Week 4 — Module Overview & Welcome Announcement
Course: Principles of Macroeconomics (ECON 2) · Silver Oak University (fictional sample) · Prof. Ashford
Focus: Economic Growth & Productivity · Objective 4 · SLO A & B
📋 Module Overview Page — "Start Here" (Canvas: Page, published)
Week 4 — Economic Growth & Productivity: Why Small Rate Differences Compound Huge
The last two weeks gave you a snapshot camera — GDP and the price/labor gauges tell you how the economy looks right now. This week we switch to a time-lapse camera. Long-run economic growth is the single biggest driver of whether a country is rich or poor a generation from now — and the tool that makes growth rates click, the rule of 70, is one of the most quietly powerful ideas in this course.
The big question: Why do tiny differences in a growth rate compound into enormous differences in living standards — and where does growth actually come from?

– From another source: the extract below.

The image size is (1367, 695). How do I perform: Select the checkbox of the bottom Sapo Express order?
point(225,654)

By the end of this week, you can:
- compute a growth rate from two GDP figures using the percentage-change formula, and read it correctly as growth (a flow, a rate) rather than a level;
- apply the rule of 70 to estimate how many years it takes an economy (or a savings account, or anything compounding) to double — and avoid the classic slip of multiplying instead of dividing;
- compute a rough per-capita growth rate (GDP growth − population growth) and explain why per-person living standards, not just total output, are what growth is ultimately about;
- name the three broad sources of long-run growth — physical capital, human capital, and technology — and describe the Solow growth model as the field's standard framework for organizing them (named factually, not derived).
Do this, in order:
- Read & watch — the Week 4 resources (≈25 min). → Readings & Resources page
- Lecture Tutorial — work through growth rates, the rule of 70, per-capita growth & the sources of growth with your AI tutor (≈45 min). Due Sun, Sep 27. → submit the chat share link + summary
- Practice Exercises — 6 quick reps, ungraded (≈15 min).

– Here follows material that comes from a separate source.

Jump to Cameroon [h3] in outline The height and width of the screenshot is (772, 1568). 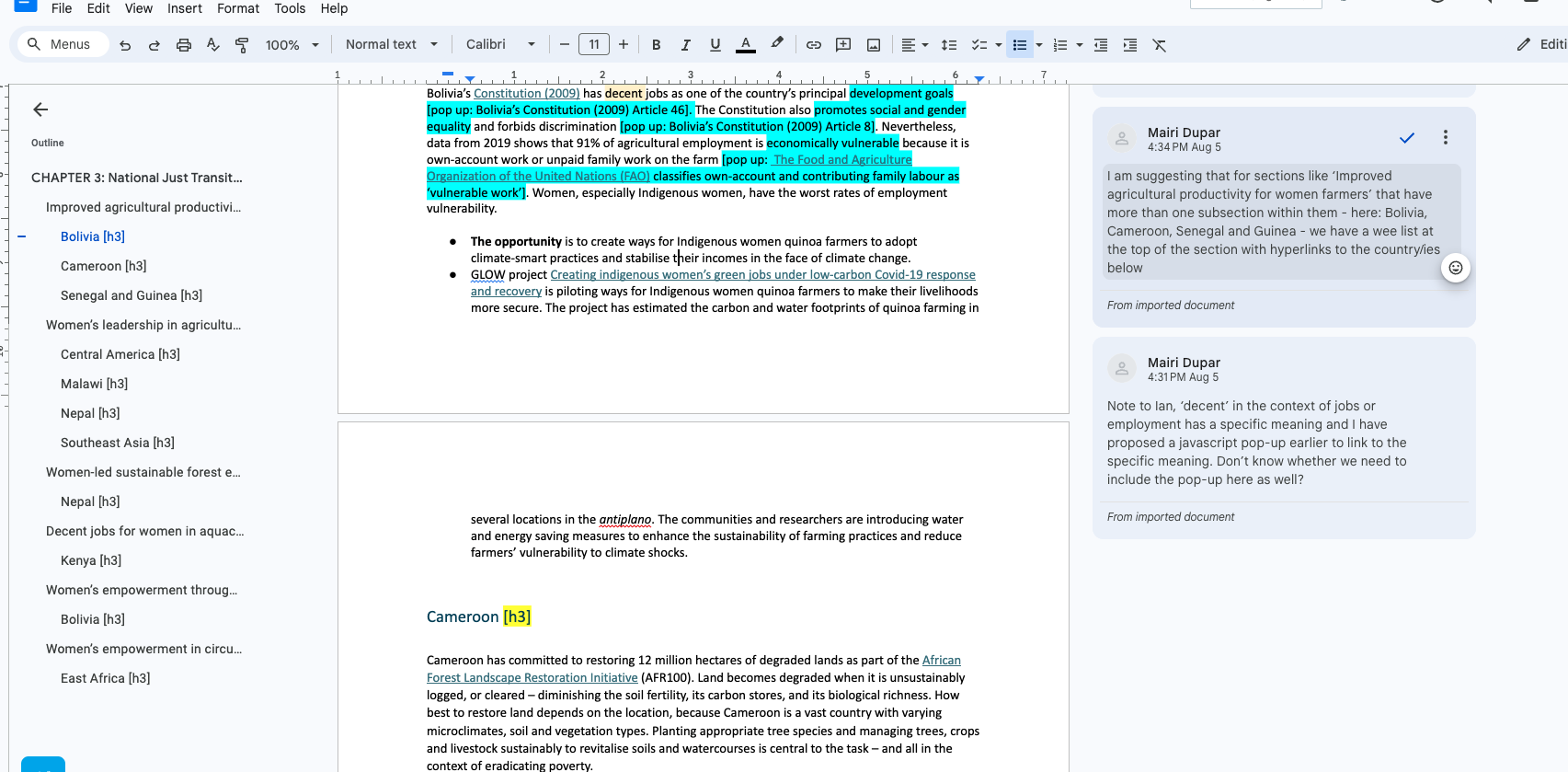pos(103,266)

- Quiz 4 — 10 questions, closed to AI (≈20 min). Due Sun, Sep 27.
- Discussion 4 — "Should policy aim to maximize growth?" Initial post Fri, Sep 25, replies Sun, Sep 27.
- Assignment 4 — the growth-rate, rule-of-70 & per-capita problem set (100 pts). Due Sun, Sep 27.
- Workshop 4 — Graph & Model Workshop — "Growth Rates & the Rule of 70": compound a small economy in a spreadsheet or Desmos and watch a small rate gap turn into a huge output gap (50 pts). Due Sun, Sep 27.
A note before you start: this week's math is genuinely simple — a percentage-change formula and one division, 70 ÷ rate. The payoff is what's hard to feel until you see it compound: a country growing at 2% and a country growing at 7% look almost the same after one year and wildly different after ten. That's the whole week in one sentence. 💪
📣 Welcome Announcement (Canvas: Announcement; available_from_offset_days = 0 — posts Mon, Sep 21)
Subject: Week 4 — the most powerful idea you'll learn all term is one division problem 👋
Hi everyone,
Quick question to open the week: would you rather have a country growing at 2% a year, or one growing at 7%? Obviously 7% — but how much better is it, over time? This week's answer will surprise you, and it comes from a tool called the rule of 70: divide 70 by the growth rate, and you get roughly how many years it takes the economy to double. At 7%, that's about 10 years. At 2%, it's 35. Same starting point, wildly different worlds a decade or two later.
This week, don't miss:
- Growth rates — the same percentage-change formula you've used before (Weeks 2–3), now applied to GDP over time instead of prices or a labor count.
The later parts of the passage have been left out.